The strange thing is really that it's nothing different from engineering. Engineering is also something that I've spent many years and countless hours doing. In both cases, they started out mostly just for fun, and once you get good, you can make money off it. But that's not what I really want to talk about either. 
 
In dancing, there is "technique" and there is "feel". To make money from dancing, you need to have technique. That means that you need to understand the basics of body movement, have strong fundamentals in the particular dance genre, and your body must be trained to imitate movements that you see someone else doing, usually quickly. Technique is something that you spend a lot of time in studios, rehearsals, and training to build up. You work with choreographers, work with other dancers, learn choreography, and get everyone synchronized. This is essential for productions such as concerts, recitals, musicals, film, etc. The majority of professional dancers have extremely strong technique and if you're a choreographer, you generally look for dancers with strong technique because they're easier to train for choreography.
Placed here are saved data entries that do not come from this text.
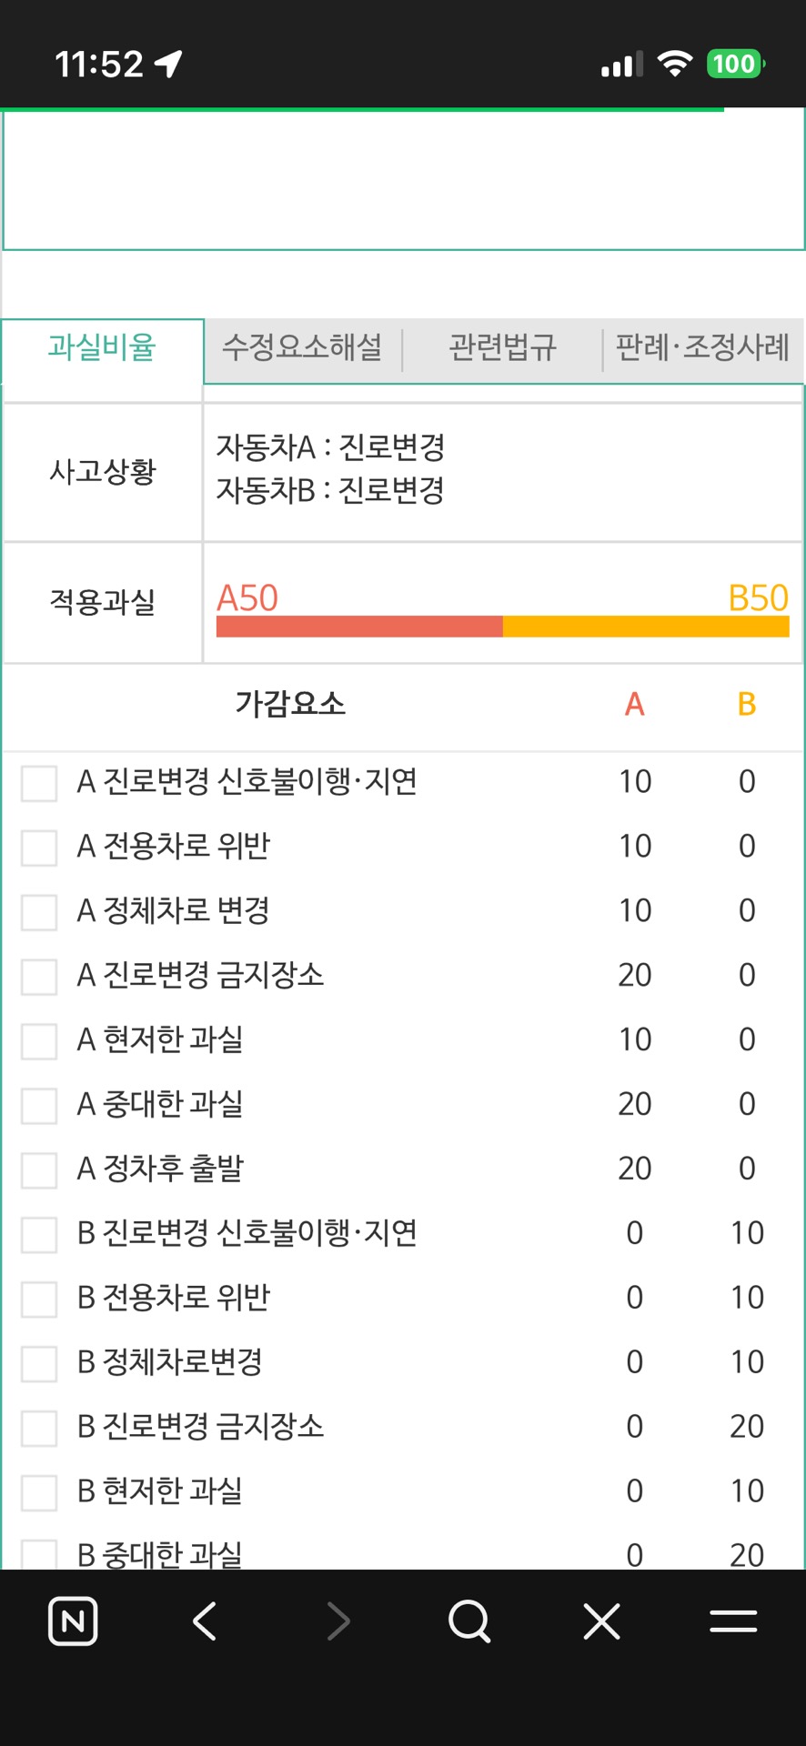Toggle the 'A 정차후 출발' checkbox
The height and width of the screenshot is (1746, 806).
(x=39, y=1170)
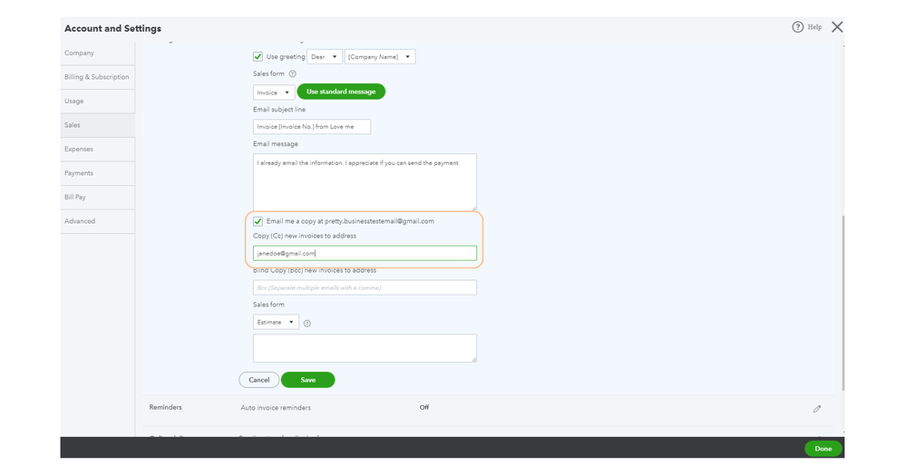Switch to the Company settings tab
Screen dimensions: 905x475
click(79, 53)
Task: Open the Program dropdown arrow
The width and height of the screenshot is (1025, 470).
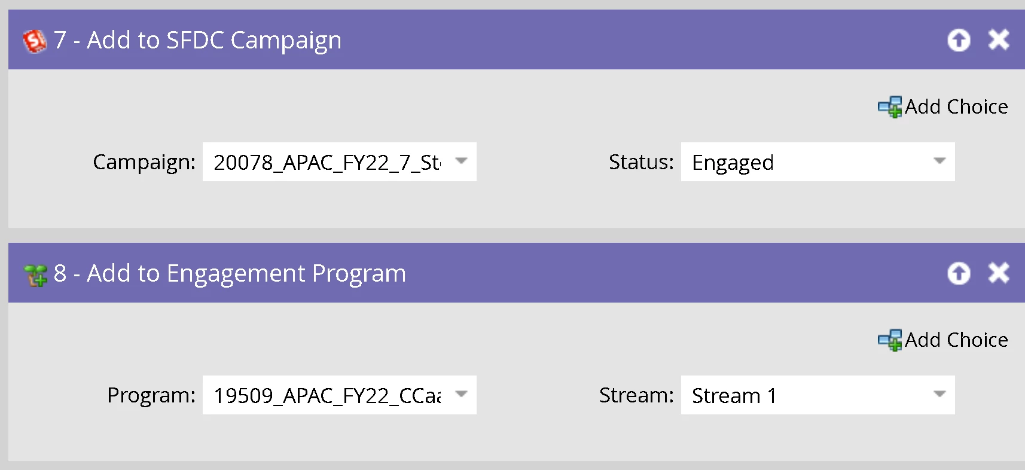Action: pyautogui.click(x=461, y=394)
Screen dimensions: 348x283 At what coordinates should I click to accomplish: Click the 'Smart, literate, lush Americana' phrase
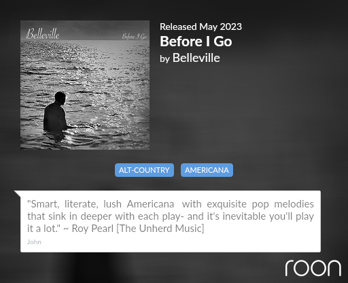click(101, 204)
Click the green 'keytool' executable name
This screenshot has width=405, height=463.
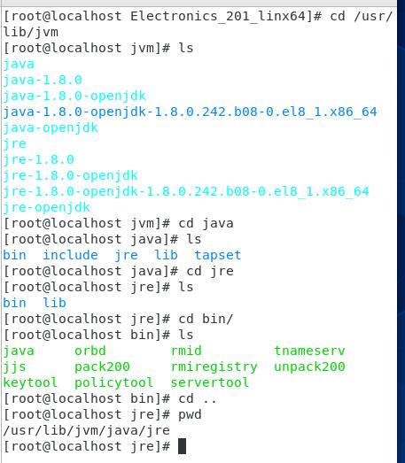click(x=30, y=382)
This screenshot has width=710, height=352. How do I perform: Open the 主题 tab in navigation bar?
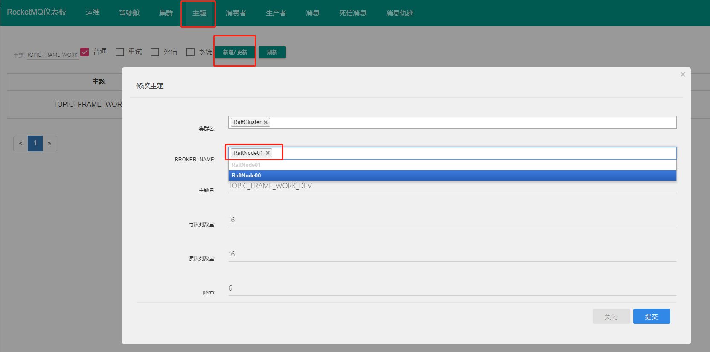199,13
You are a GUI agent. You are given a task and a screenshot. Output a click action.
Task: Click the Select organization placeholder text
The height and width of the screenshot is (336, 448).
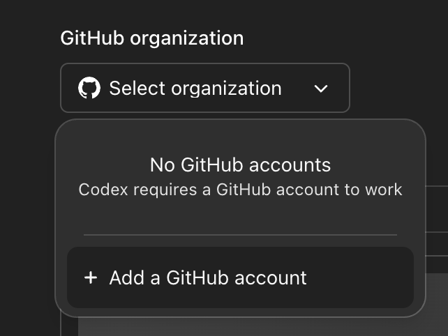coord(195,89)
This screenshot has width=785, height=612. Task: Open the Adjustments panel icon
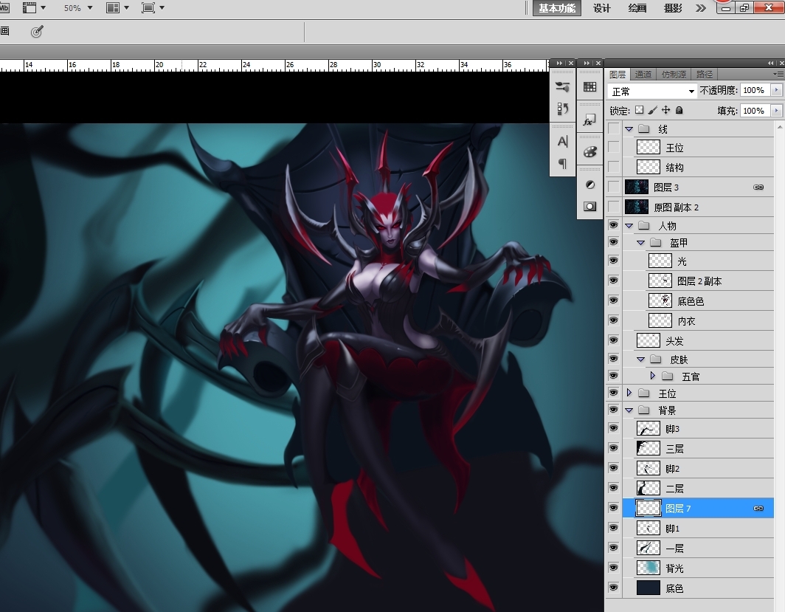click(x=589, y=185)
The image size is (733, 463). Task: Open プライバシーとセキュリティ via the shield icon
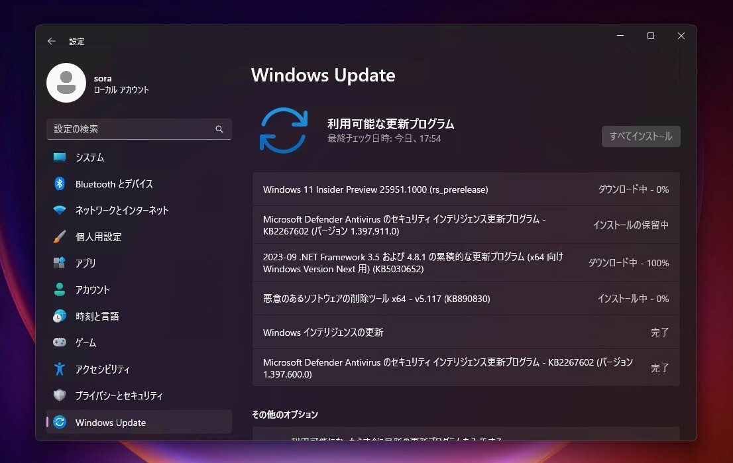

Then there is this thing called "feel". It's a vague, ambiguous term that's difficult to explain but is revered among dancers. The short explanation is that you know it when you see it. Feel is something that makes a dancer look like a dancer rather than a robot regurgitating dance movements. When you go to a club, look on the dance floor, and see someone doing some small trivial movement, and they make it look like the most amazing thing in the world, that's what feel is.

It's also something that can't be taught. You don't build up feel in a dance studio or by copying someone else. It's unique to each person and it embodies what each person values. You actually build feel by enjoying dancing. Dancing at a club, dancing in your room, dancing when nobody else is watching, listening to music and bobbing your head, closing your eyes and moving, those are the types of things that build it. It's how you dance when nobody else is watching. 

Strangely enough, children only have feel. When you see kids dance, they're being completely honest. They usually don't have enough technique to fully express what they want with their body, but you can feel the contagious enjoyment and happiness when you watch children dance. As you go through life, you lose this feel as social pressures create anxiety, insecurities, stress, etc. If I ask someone to dance at some music event, the majority of adults I know would hesitate or completely shut down (assuming no alcohol). If I asked some kids to dance at some music event, I'd probably have to race them to the floor. To break it down, a complex set of events occurs in an adult's head where they start thinking about how they would dance, how they would be viewed when they dance, how they would feel if that view was unfavorable, how scary it is to look foolish, etc. In the child's head, they just want to have fun.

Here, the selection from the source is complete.